One of the great things about the MapReduce library is the abilitiy to write a cutom InputReader to process data from any data source. In this post we will explore how to write an InputReader the leases tasks from an AppEngine pull queue by implementing the InputReader interface.

The interface we need to implement is available at mapreduce.input_readers.InputReader. Take a minute to examine the abstract methods that need to be implmemented. Relevant portions of the source are copied below.

class InputReader(json_util.JsonMixin):
  """Abstract base class for input readers.
  InputReaders have the following properties:
   * They are created by using the split_input method to generate a set of
     InputReaders from a MapperSpec.
   * They generate inputs to the mapper via the iterator interface.
   * After creation, they can be serialized and resumed using the JsonMixin
     interface.
  """

  def next(self):
    """Returns the next input from this input reader as a key, value pair.
    Returns:
      The next input from this input reader.
    """
    raise NotImplementedError("next() not implemented in %s" % self.__class__)

  @classmethod
  def from_json(cls, input_shard_state):
    """Creates an instance of the InputReader for the given input shard state.
    Args:
      input_shard_state: The InputReader state as a dict-like object.
    Returns:
      An instance of the InputReader configured using the values of json.
    """
    raise NotImplementedError("from_json() not implemented in %s" % cls)

  def to_json(self):
    """Returns an input shard state for the remaining inputs.
    Returns:
      A json-izable version of the remaining InputReader.
    """
    raise NotImplementedError("to_json() not implemented in %s" %
                              self.__class__)

  @classmethod
  def split_input(cls, mapper_spec):
    """Returns a list of input readers.
    This method creates a list of input readers, each for one shard.
    It attempts to split inputs among readers evenly.
    Args:
      mapper_spec: model.MapperSpec specifies the inputs and additional
        parameters to define the behavior of input readers.
    Returns:
      A list of InputReaders. None or [] when no input data can be found.
    """
    raise NotImplementedError("split_input() not implemented in %s" % cls)

  @classmethod
  def validate(cls, mapper_spec):
    """Validates mapper spec and all mapper parameters.
    Input reader parameters are expected to be passed as "input_reader"
    subdictionary in mapper_spec.params.
    Pre 1.6.4 API mixes input reader parameters with all other parameters. Thus
    to be compatible, input reader check mapper_spec.params as well and
    issue a warning if "input_reader" subdicationary is not present.
    Args:
      mapper_spec: The MapperSpec for this InputReader.
    Raises:
      BadReaderParamsError: required parameters are missing or invalid.
    """
    if mapper_spec.input_reader_class() != cls:
      raise BadReaderParamsError("Input reader class mismatch")
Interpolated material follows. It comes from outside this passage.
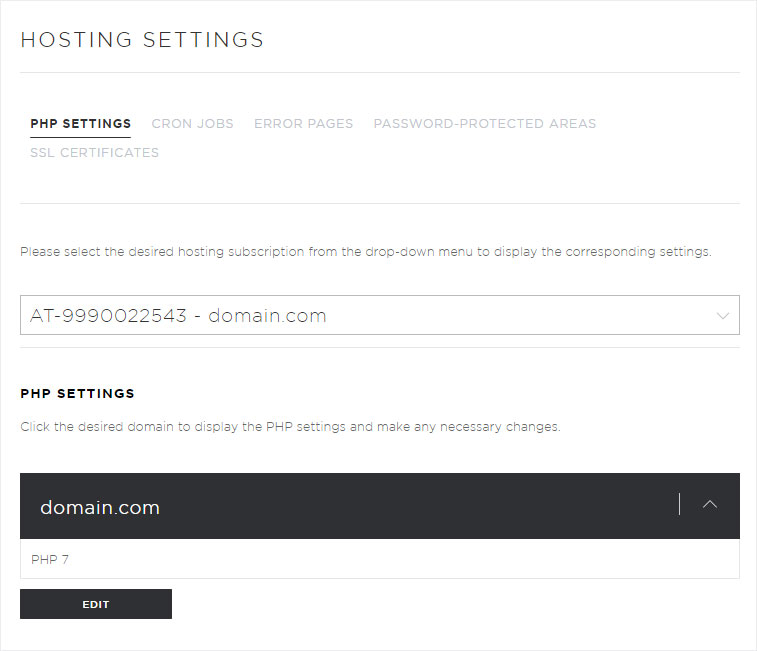Click the vertical divider beside the collapse chevron
The image size is (757, 651).
pyautogui.click(x=679, y=504)
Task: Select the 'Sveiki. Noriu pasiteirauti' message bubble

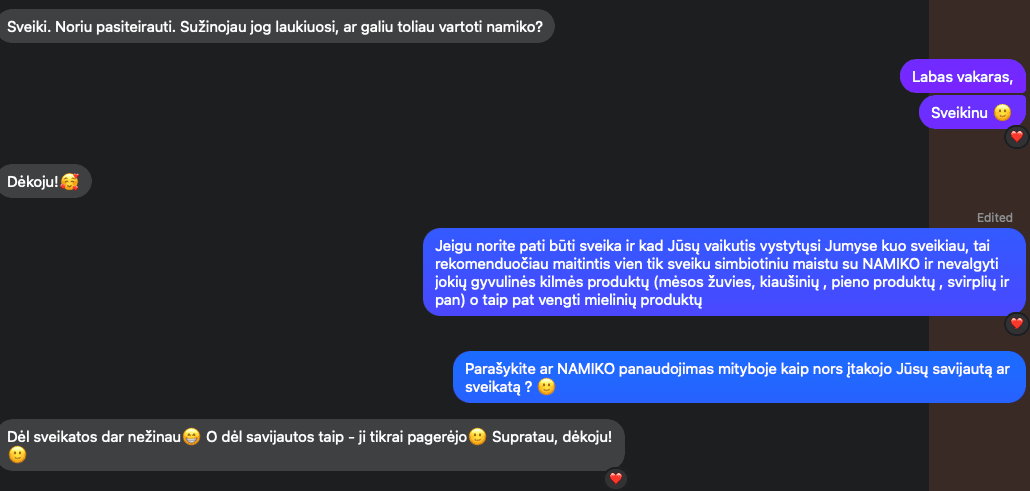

Let’s fill out this interface with our InputReader that leases tasks from an AppEngine pull queue. To start, we implement the split_input method that instantiates a list of InputReaders, splitting the work among each reader. One of the standard parameters for a MapReduce job is the number of shards you want to use. For leasing tasks we will create one InputReader for shard parameter.

@classmethod
def split_input(cls, mapper_spec):
    """
    Returns a list of input readers
    """
    shard_count = mapper_spec.shard_count

    return [cls()] * shard_count

split_input is called to start our InputReader and returns a list of readers. Each of these reader instances must implement a the next method which returns a single value from our Reader. This method is part of the generator interface and will be called during MapReduce operation. We can use next to attempt to lease a single task from our queue, returning the task as a key-value tuple.

def next(self):
    """
    Returns the queue, and a task leased from it as a tuple
    Returns:
      The next input from this input reader.
    """
    ctx = context.get()
    input_reader_params = ctx.mapreduce_spec.mapper.params.get('input_reader', {})
    queue_name = input_reader_params.get(self.QUEUE_PARAM)
    tag = input_reader_params.get(self.TAG_PARAM)
    lease_seconds = input_reader_params.get(self.LEASE_SECONDS_PARAM, 60)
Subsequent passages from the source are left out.